**WORK TO COMPLETE**. Quote from the first line below through the line that contains "Image resolution: width=1235", both included, and leave the pictures out.

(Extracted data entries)
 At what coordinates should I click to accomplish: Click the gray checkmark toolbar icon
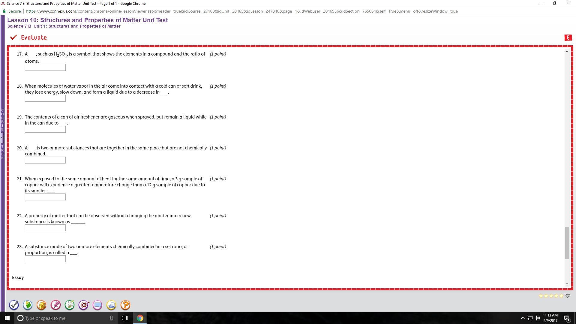(x=14, y=305)
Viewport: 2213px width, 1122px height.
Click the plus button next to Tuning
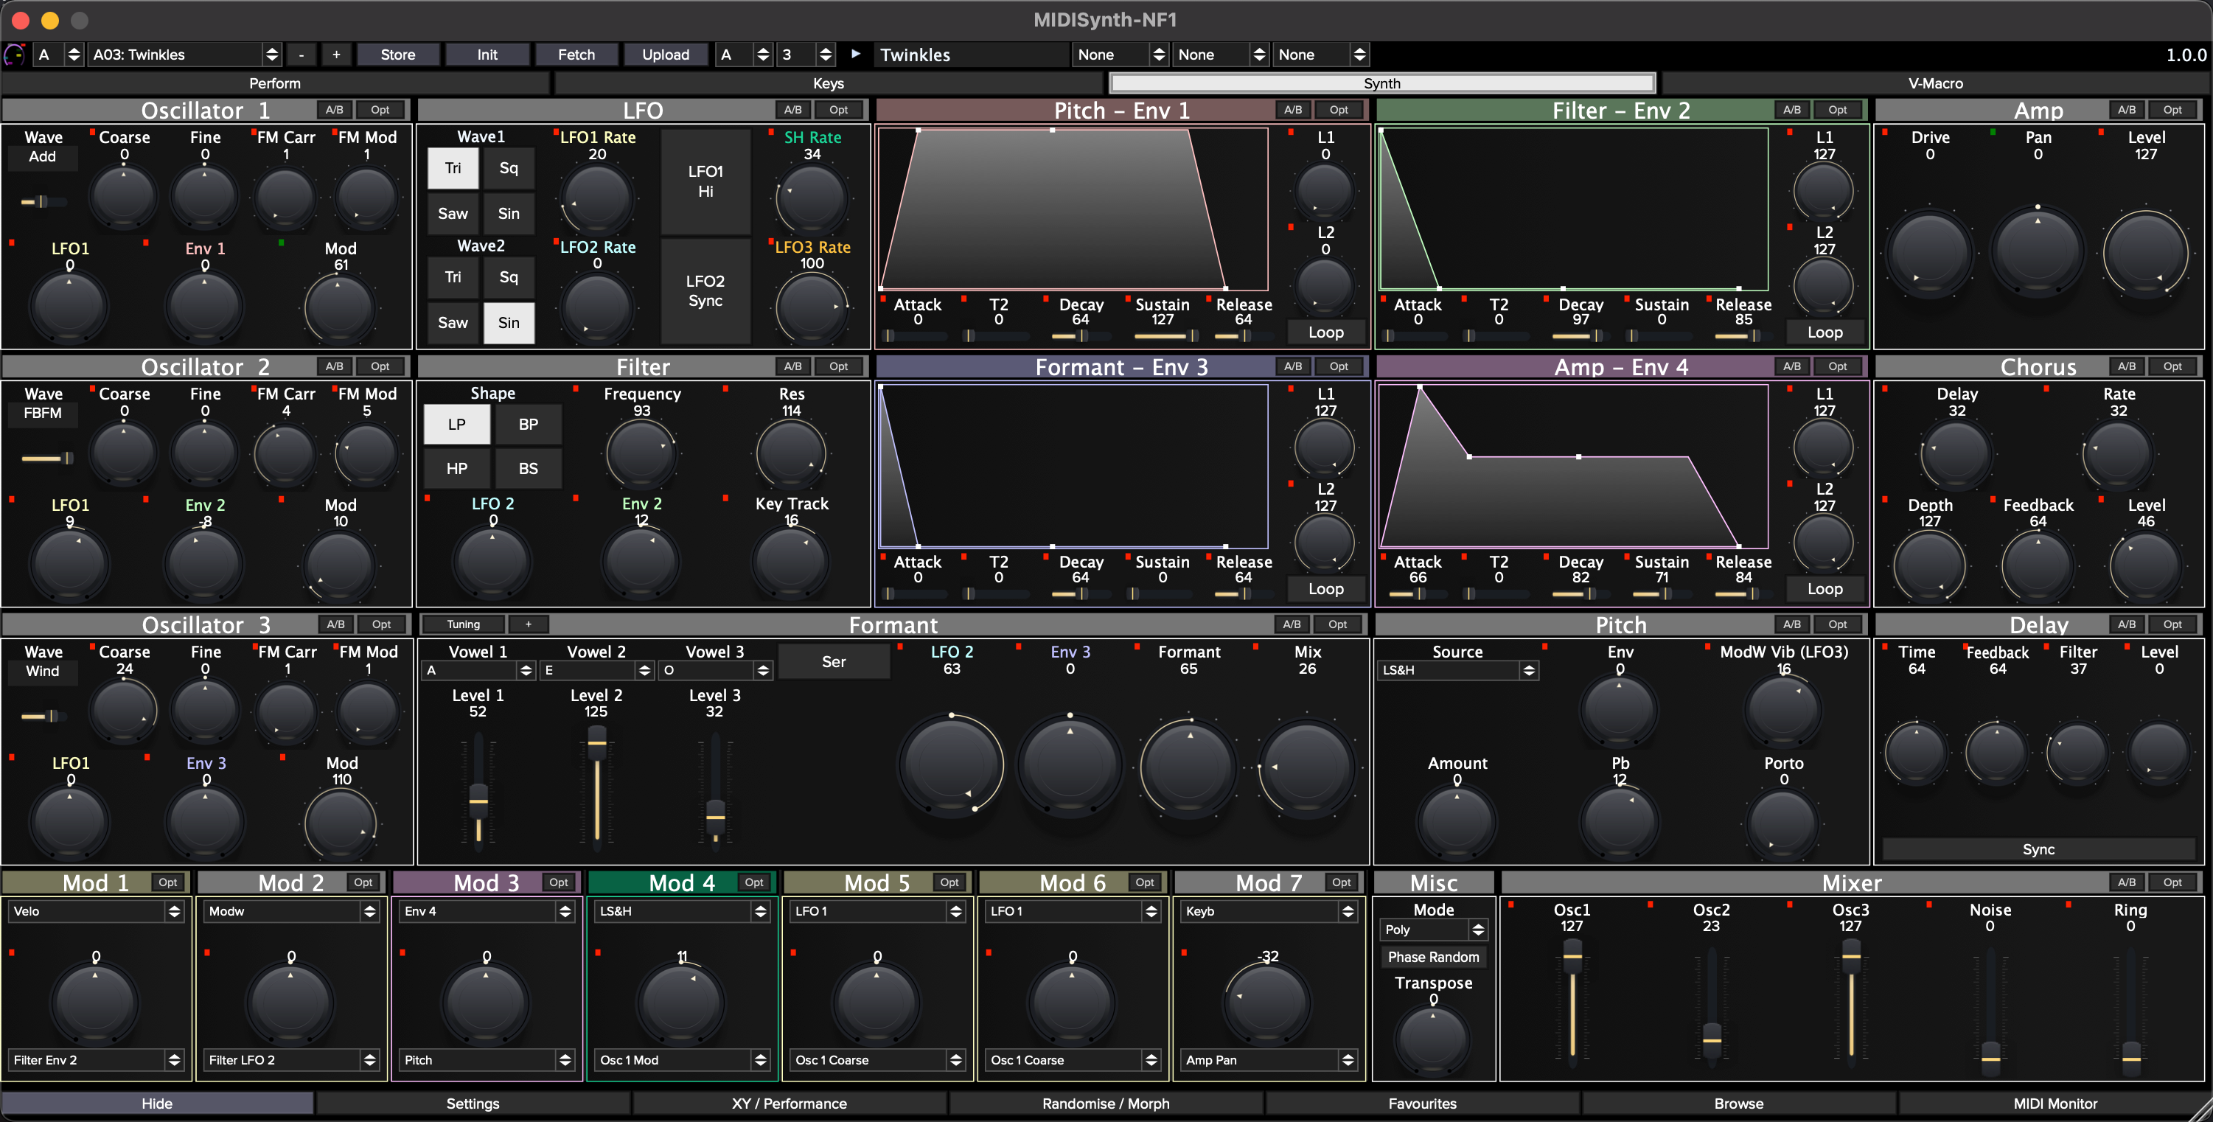click(x=527, y=625)
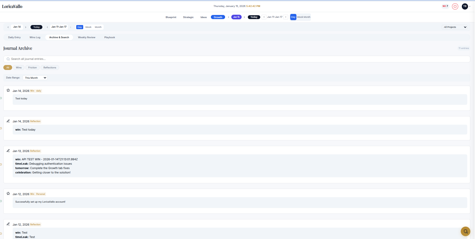The width and height of the screenshot is (475, 239).
Task: Click the floating gold search button at bottom right
Action: coord(465,232)
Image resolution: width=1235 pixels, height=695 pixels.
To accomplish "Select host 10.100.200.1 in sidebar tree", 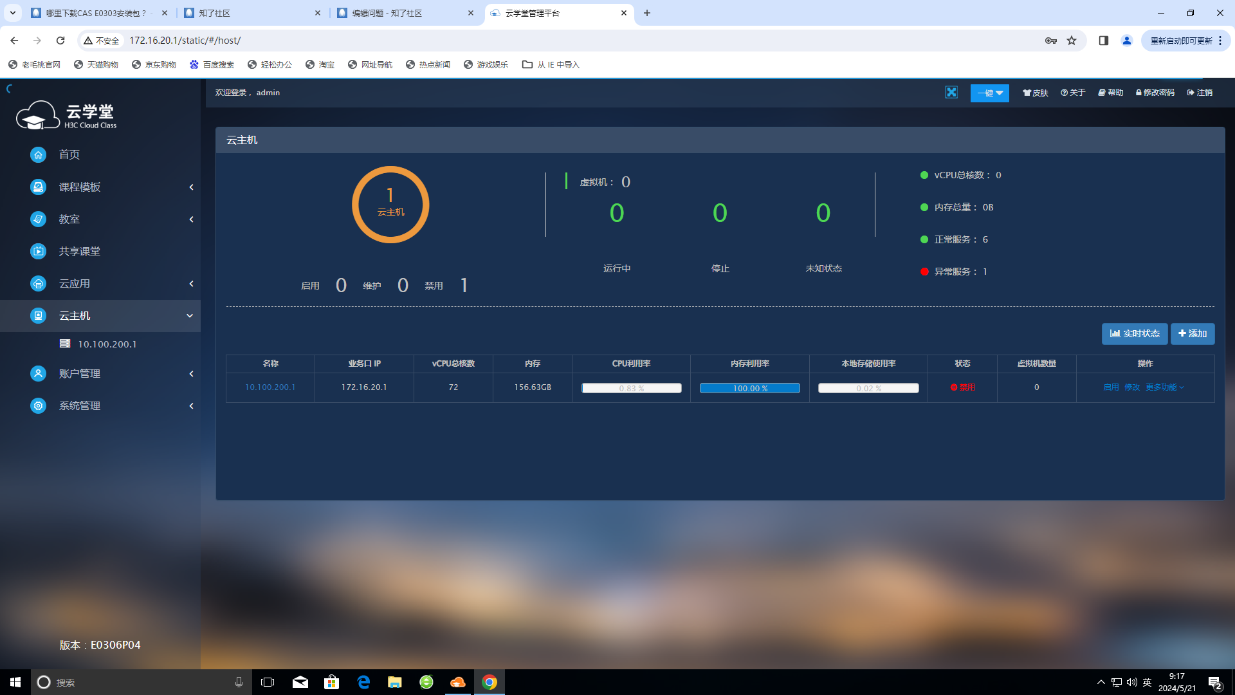I will coord(107,344).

**SOLUTION TO THIS TASK**.
 At what coordinates should I click to accomplish: Click the gray checkmark toolbar icon
(x=14, y=305)
Viewport: 2213px width, 1122px height.
Click the plus button next to Tuning
click(x=527, y=625)
The width and height of the screenshot is (475, 239).
Task: Click the floating gold search button at bottom right
Action: coord(465,232)
Image resolution: width=1235 pixels, height=695 pixels.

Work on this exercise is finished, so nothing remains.